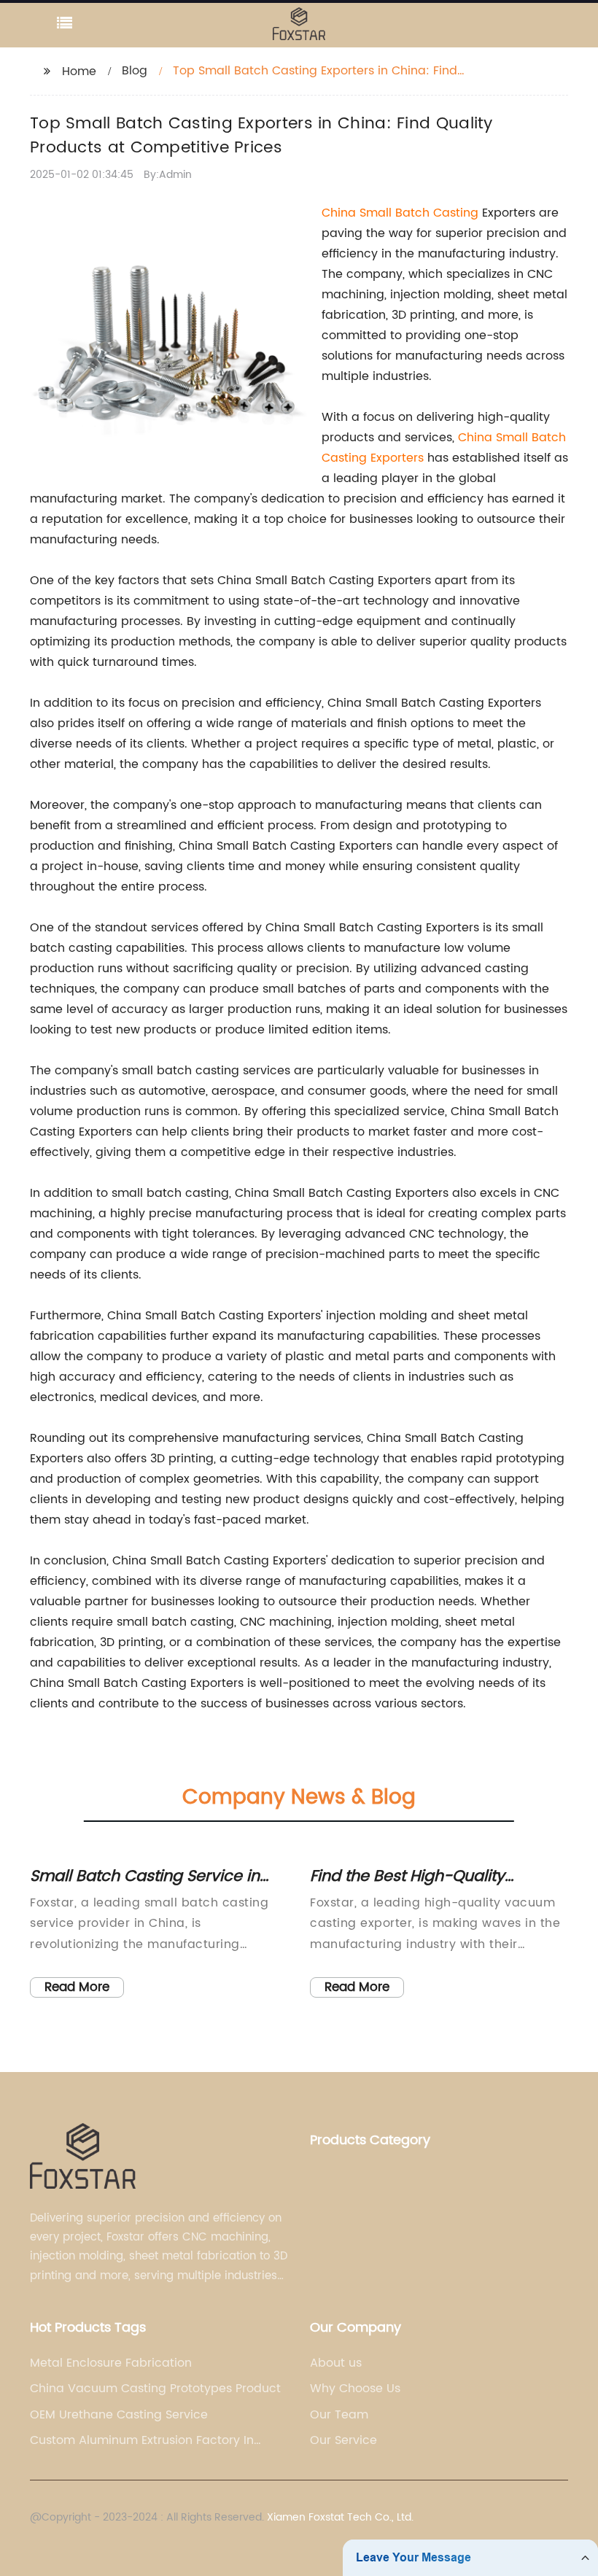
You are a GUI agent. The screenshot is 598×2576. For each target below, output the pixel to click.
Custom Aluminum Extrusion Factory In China (142, 2440)
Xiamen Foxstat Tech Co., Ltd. (340, 2517)
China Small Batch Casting (400, 212)
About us (336, 2363)
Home (79, 71)
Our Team (339, 2414)
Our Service (343, 2440)
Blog (134, 70)
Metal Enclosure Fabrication (111, 2363)
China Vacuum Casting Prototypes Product (155, 2388)
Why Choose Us (355, 2388)
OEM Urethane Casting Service (119, 2415)
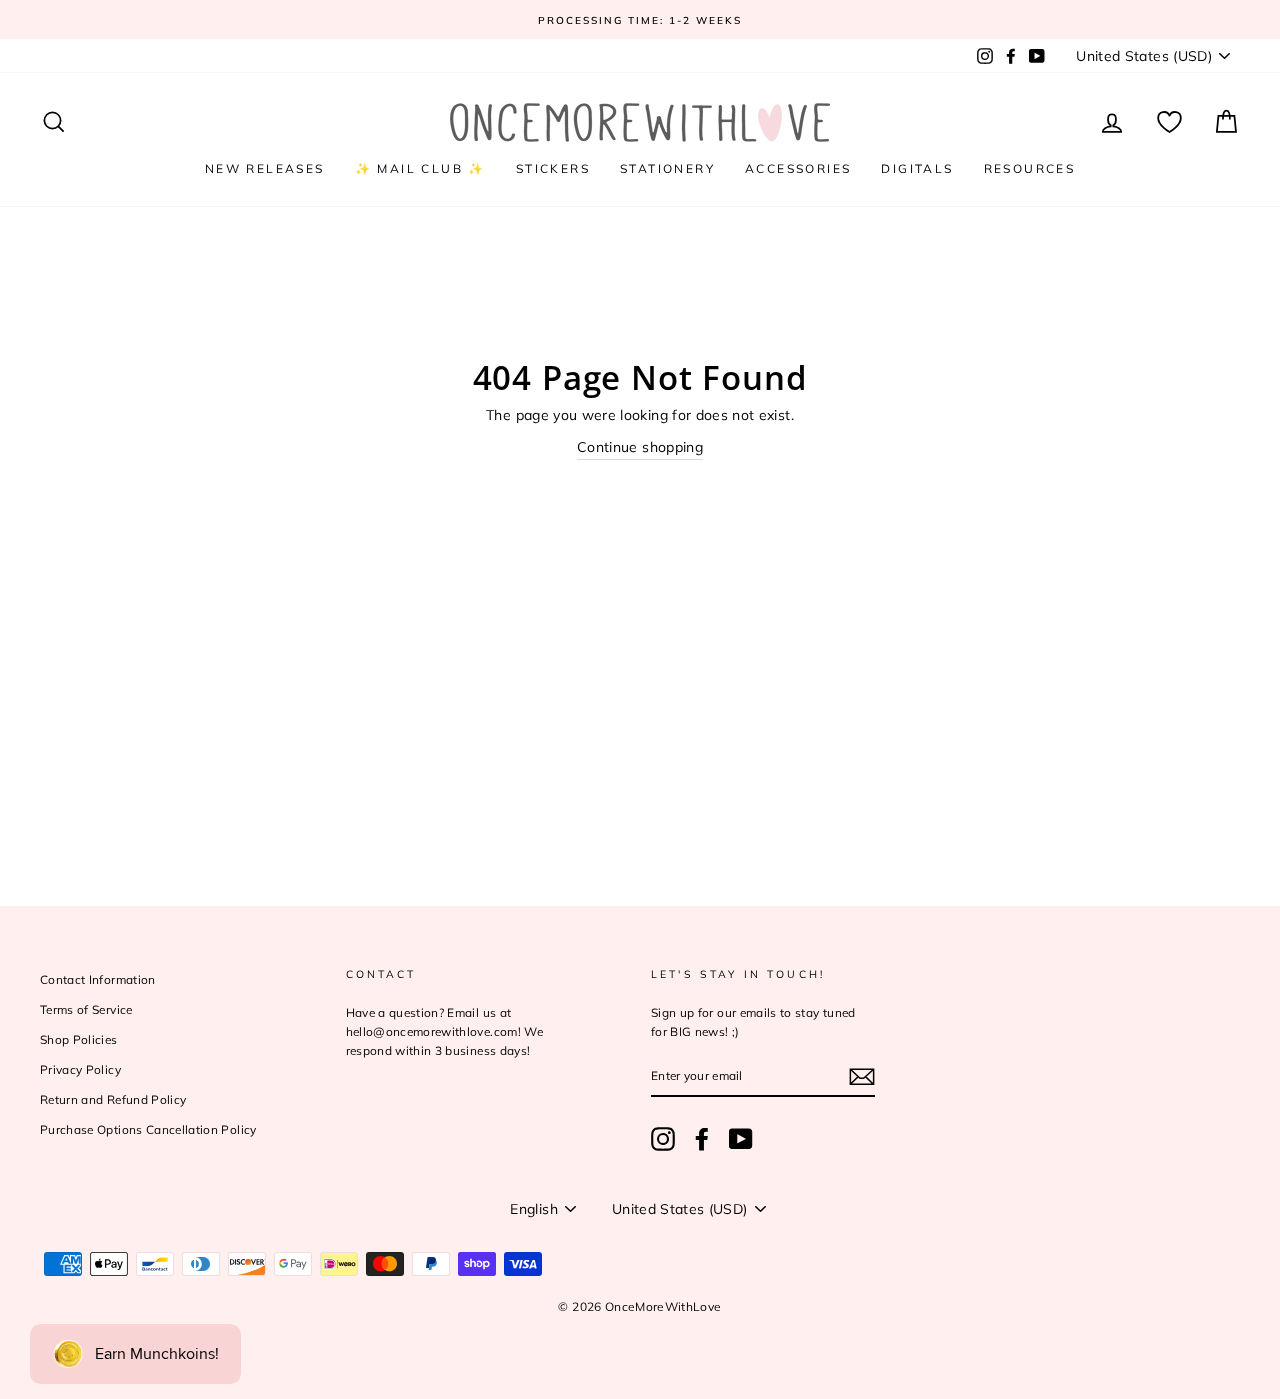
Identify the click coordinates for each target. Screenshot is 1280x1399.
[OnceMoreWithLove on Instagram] (663, 1139)
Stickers (553, 168)
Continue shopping (640, 447)
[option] (640, 19)
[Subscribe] (862, 1076)
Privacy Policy (80, 1069)
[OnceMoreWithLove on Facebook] (702, 1139)
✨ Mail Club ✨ (420, 168)
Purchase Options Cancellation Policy (148, 1129)
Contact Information (98, 979)
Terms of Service (86, 1009)
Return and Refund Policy (113, 1099)
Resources (1030, 168)
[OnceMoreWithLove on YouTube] (741, 1139)
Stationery (667, 168)
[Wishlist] (1169, 122)
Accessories (798, 168)
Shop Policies (79, 1039)
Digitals (917, 168)
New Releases (265, 168)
★ ★ ★ ★ ★ ★ ★
THE PROBLEM: What you print must match the entries exactly, except that no pictures appear.

EXPECTED ANSWER:
You are a GUI agent. The screenshot is 598×2576. For each target below, output the pixel to click.
Custom Aluminum Extrusion Factory In China (142, 2440)
Xiamen Foxstat Tech Co., Ltd. (340, 2517)
China Small Batch Casting (400, 212)
About us (336, 2363)
Home (79, 71)
Our Team (339, 2414)
Our Service (343, 2440)
Blog (134, 70)
Metal Enclosure Fabrication (111, 2363)
China Vacuum Casting Prototypes Product (155, 2388)
Why Choose Us (355, 2388)
OEM Urethane Casting Service (119, 2415)
Identify the click coordinates for each target. Screenshot is 1280x1399.
[OnceMoreWithLove on Instagram] (663, 1139)
Stickers (553, 168)
Continue shopping (640, 447)
[option] (640, 19)
[Subscribe] (862, 1076)
Privacy Policy (80, 1069)
[OnceMoreWithLove on Facebook] (702, 1139)
✨ Mail Club ✨ (420, 168)
Purchase Options Cancellation Policy (148, 1129)
Contact Information (98, 979)
Terms of Service (86, 1009)
Return and Refund Policy (113, 1099)
Resources (1030, 168)
[OnceMoreWithLove on YouTube] (741, 1139)
Stationery (667, 168)
[Wishlist] (1169, 122)
Accessories (798, 168)
Shop Policies (79, 1039)
Digitals (917, 168)
New Releases (265, 168)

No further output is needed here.